*Description of the task*: Set down the data that follows again, exactly as written.

(Beginning of Material shown)

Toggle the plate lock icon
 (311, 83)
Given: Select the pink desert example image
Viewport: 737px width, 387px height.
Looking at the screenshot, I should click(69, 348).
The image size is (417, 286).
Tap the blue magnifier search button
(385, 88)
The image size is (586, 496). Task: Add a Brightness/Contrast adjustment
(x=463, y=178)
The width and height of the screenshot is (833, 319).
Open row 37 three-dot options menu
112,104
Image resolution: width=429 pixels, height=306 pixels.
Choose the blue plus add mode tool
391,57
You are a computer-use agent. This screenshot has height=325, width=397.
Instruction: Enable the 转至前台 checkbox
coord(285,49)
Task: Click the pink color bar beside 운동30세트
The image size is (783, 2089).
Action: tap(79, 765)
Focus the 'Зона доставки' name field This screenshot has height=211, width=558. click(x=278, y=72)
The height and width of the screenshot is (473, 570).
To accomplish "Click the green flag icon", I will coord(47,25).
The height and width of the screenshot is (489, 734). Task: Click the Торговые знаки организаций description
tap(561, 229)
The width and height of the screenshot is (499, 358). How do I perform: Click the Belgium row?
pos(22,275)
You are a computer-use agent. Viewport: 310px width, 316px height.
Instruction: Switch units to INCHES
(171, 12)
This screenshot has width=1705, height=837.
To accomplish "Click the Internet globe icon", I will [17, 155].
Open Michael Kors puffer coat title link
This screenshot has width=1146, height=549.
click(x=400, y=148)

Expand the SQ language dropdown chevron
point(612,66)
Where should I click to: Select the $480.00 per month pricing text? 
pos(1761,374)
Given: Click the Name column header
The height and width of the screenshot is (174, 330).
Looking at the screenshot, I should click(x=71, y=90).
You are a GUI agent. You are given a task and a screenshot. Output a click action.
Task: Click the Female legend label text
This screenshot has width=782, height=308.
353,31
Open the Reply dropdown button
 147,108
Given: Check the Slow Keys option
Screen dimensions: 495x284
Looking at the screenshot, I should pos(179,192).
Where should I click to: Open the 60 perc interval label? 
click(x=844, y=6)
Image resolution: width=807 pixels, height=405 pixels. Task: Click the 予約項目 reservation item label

(End of Material shown)

*Exercise result*:
Toggle the plate lock icon
 (311, 83)
Given: Select the pink desert example image
Viewport: 737px width, 387px height.
Looking at the screenshot, I should click(69, 348).
The image size is (417, 286).
Tap the blue magnifier search button
(385, 88)
The image size is (586, 496). Task: Add a Brightness/Contrast adjustment
(x=463, y=178)
The width and height of the screenshot is (833, 319).
Open row 37 three-dot options menu
112,104
Image resolution: width=429 pixels, height=306 pixels.
Choose the blue plus add mode tool
391,57
You are a computer-use agent. This screenshot has height=325, width=397.
Instruction: Enable the 转至前台 checkbox
coord(285,49)
Task: Click the pink color bar beside 운동30세트
The image size is (783, 2089).
Action: tap(79, 765)
Focus the 'Зона доставки' name field This screenshot has height=211, width=558. click(x=278, y=72)
The height and width of the screenshot is (473, 570).
To accomplish "Click the green flag icon", I will coord(47,25).
The height and width of the screenshot is (489, 734). Task: Click the Торговые знаки организаций description
tap(561, 229)
The width and height of the screenshot is (499, 358). How do I perform: Click the Belgium row?
pos(22,275)
You are a computer-use agent. Viewport: 310px width, 316px height.
Instruction: Switch units to INCHES
(171, 12)
This screenshot has width=1705, height=837.
To accomplish "Click the Internet globe icon", I will [17, 155].
Open Michael Kors puffer coat title link
This screenshot has width=1146, height=549.
click(x=400, y=148)

Expand the SQ language dropdown chevron
point(612,66)
Where should I click to: Select the $480.00 per month pricing text? 
pos(1761,374)
Given: Click the Name column header
The height and width of the screenshot is (174, 330).
Looking at the screenshot, I should click(x=71, y=90).
You are a GUI agent. You are given a task and a screenshot. Output a click action.
Task: Click the Female legend label text
This screenshot has width=782, height=308.
353,31
Open the Reply dropdown button
 147,108
Given: Check the Slow Keys option
Screen dimensions: 495x284
Looking at the screenshot, I should pos(179,192).
Where should I click to: Open the 60 perc interval label? 
click(x=844, y=6)
Image resolution: width=807 pixels, height=405 pixels. Task: Click the 予約項目 reservation item label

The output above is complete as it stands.